As of June 30, 2009, we had $15.5 million in cash and cash equivalents, $4.8 million in restricted cash and $9.9 million in debt.
Net cash provided by operating activities for the six months ended June 30, 2009 of $2.8 million decreased by $4.7 million from the $7.5 million provided by operating activities in the same 2008 period, primarily due to unfavorable working capital fluctuations related to increased receivables and payment of various accruals.
Net cash used in investing activities for the first six months of 2009 was $1.1 million, compared to net cash used in investing activities of $0.6 million for the same period of 2008. The $0.5 million increase is attributable to increased capital spending in 2009, associated with the continued improvement of our ADW platform.
Net cash used in financing activities in the first six months of 2009 of $2.7 million decreased $0.3 million when compared to that used in the same period in 2008, primarily due to higher loan repayments in 2008 in accordance with the terms of the related debt.
The United States is currently experiencing a widespread recession accompanied by, among other things, reduced credit availability and highly curtailed gaming and other recreational activities, employment and general discretionary consumer spending. The effects and duration of these developments and related risks and uncertainties on our future operations and cash flows cannot be estimated by management at this time; however, such effects may be significant.

________

## Directions
1. From the liquidity passage, list each balance reported as of June 30, 2009, with its dollar amount.
2. Extend the liquidity passage by writing what follows its final sentence.

## Material
________

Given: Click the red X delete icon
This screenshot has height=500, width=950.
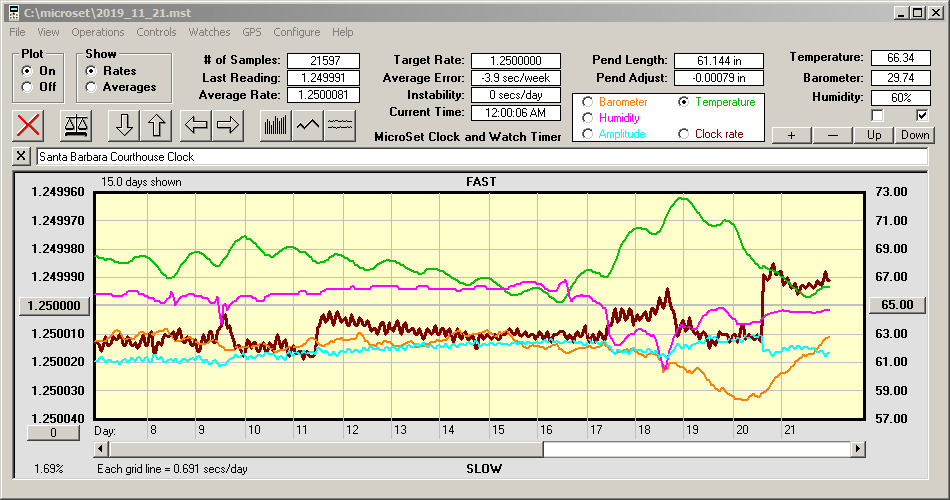Looking at the screenshot, I should (31, 125).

________

## Answers to the problems
1.
- Cash and cash equivalents: $15.5 million
- Restricted cash: $4.8 million
- Debt: $9.9 million

2.
Table of Contents

Nevertheless management presently believes that our borrowing capacity, as well as on-going efforts to contain costs and operate efficiently, and growth in handle and associated commissions at Youbet Express will generate sufficient cash flow to adequately support its operations. We believe that our cash flow from operations and our unrestricted cash and cash equivalents are sufficient to fund our working capital and capital expenditure requirements for at least the next 12 months. However, we may from time to time seek additional capital to fund our operations, and to reduce our liabilities in response to changes in the business environment. To raise capital, we may seek to sell additional equity securities, issue debt or convertible securities or seek to obtain credit facilities through financial institutions or other resources. We have an effective shelf registration statement under which we may from time to time issue shares of preferred stock, shares of common stock, warrants, stock purchase contracts, stock purchase units, and stock purchase rights for an original maximum aggregate offering amount of approximately $30 million. Unless otherwise described in future prospectus supplements, we intend to use the net proceeds from the sale of securities registered under this universal shelf registration statement for general corporate purposes, which may include additions to working capital, the repayment or redemption of existing indebtedness and the financing of capital expenditures and future acquisitions. The sale of additional equity or convertible securities would result in additional dilution to our stockholders.
Item 3. Quantitative and qualitative disclosures about market risk

We do not undertake any specific actions to diminish our exposure to interest rate risk, and we are not a party to any interest rate risk management transactions. We do not purchase or hold any derivative financial instruments. We believe there has been no material change in our exposure to market risk from that discussed in our annual report on Form 10-K for the year ended December 31, 2008, as amended.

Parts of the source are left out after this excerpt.